__Information provided__.
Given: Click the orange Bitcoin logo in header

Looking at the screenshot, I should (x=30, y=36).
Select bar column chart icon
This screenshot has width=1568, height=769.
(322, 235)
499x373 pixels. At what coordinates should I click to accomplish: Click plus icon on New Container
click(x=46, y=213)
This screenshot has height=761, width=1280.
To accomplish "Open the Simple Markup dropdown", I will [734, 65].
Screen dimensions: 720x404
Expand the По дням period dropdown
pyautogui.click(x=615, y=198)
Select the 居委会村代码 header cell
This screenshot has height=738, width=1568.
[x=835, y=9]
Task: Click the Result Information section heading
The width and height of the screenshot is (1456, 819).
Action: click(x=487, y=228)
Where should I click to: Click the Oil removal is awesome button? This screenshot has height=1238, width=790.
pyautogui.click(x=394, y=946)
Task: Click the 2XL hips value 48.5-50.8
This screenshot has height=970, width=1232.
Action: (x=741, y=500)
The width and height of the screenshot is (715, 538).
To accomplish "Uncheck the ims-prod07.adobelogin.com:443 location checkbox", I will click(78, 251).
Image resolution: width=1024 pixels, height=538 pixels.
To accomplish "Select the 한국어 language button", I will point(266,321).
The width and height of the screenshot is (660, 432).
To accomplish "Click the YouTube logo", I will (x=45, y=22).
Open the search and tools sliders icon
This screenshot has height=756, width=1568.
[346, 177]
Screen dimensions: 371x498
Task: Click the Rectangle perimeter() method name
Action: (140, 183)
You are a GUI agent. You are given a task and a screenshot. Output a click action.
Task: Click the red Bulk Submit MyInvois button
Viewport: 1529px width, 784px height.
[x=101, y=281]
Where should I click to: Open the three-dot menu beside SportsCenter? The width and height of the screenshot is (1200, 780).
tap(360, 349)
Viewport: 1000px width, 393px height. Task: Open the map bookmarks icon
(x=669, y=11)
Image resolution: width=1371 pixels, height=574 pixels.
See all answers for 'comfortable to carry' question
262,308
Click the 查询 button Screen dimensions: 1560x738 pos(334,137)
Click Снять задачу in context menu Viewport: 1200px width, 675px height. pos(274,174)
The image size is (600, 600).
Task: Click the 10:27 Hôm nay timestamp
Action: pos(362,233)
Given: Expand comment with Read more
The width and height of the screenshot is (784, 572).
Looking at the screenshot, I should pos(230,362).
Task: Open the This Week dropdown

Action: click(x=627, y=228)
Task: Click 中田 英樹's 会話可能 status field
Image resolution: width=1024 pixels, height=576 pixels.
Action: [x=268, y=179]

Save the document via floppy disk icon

__Work instruction__. Reproduce verbatim only the lines from the one holding "The width and height of the screenshot is (715, 538)." through the end of the records.

__Answer to the exercise__.
The width and height of the screenshot is (715, 538).
To accomplish "Uncheck the ims-prod07.adobelogin.com:443 location checkbox", I will click(78, 251).
Image resolution: width=1024 pixels, height=538 pixels.
To accomplish "Select the 한국어 language button", I will point(266,321).
The width and height of the screenshot is (660, 432).
To accomplish "Click the YouTube logo", I will (x=45, y=22).
Open the search and tools sliders icon
This screenshot has height=756, width=1568.
[346, 177]
Screen dimensions: 371x498
Task: Click the Rectangle perimeter() method name
Action: (140, 183)
You are a GUI agent. You are given a task and a screenshot. Output a click action.
Task: Click the red Bulk Submit MyInvois button
Viewport: 1529px width, 784px height.
[x=101, y=281]
Where should I click to: Open the three-dot menu beside SportsCenter? The width and height of the screenshot is (1200, 780).
tap(360, 349)
Viewport: 1000px width, 393px height. Task: Open the map bookmarks icon
(x=669, y=11)
Image resolution: width=1371 pixels, height=574 pixels.
See all answers for 'comfortable to carry' question
262,308
Click the 查询 button Screen dimensions: 1560x738 pos(334,137)
Click Снять задачу in context menu Viewport: 1200px width, 675px height. pos(274,174)
The image size is (600, 600).
Task: Click the 10:27 Hôm nay timestamp
Action: pos(362,233)
Given: Expand comment with Read more
The width and height of the screenshot is (784, 572).
Looking at the screenshot, I should pos(230,362).
Task: Open the This Week dropdown

Action: click(x=627, y=228)
Task: Click 中田 英樹's 会話可能 status field
Image resolution: width=1024 pixels, height=576 pixels.
Action: [x=268, y=179]

Save the document via floppy disk icon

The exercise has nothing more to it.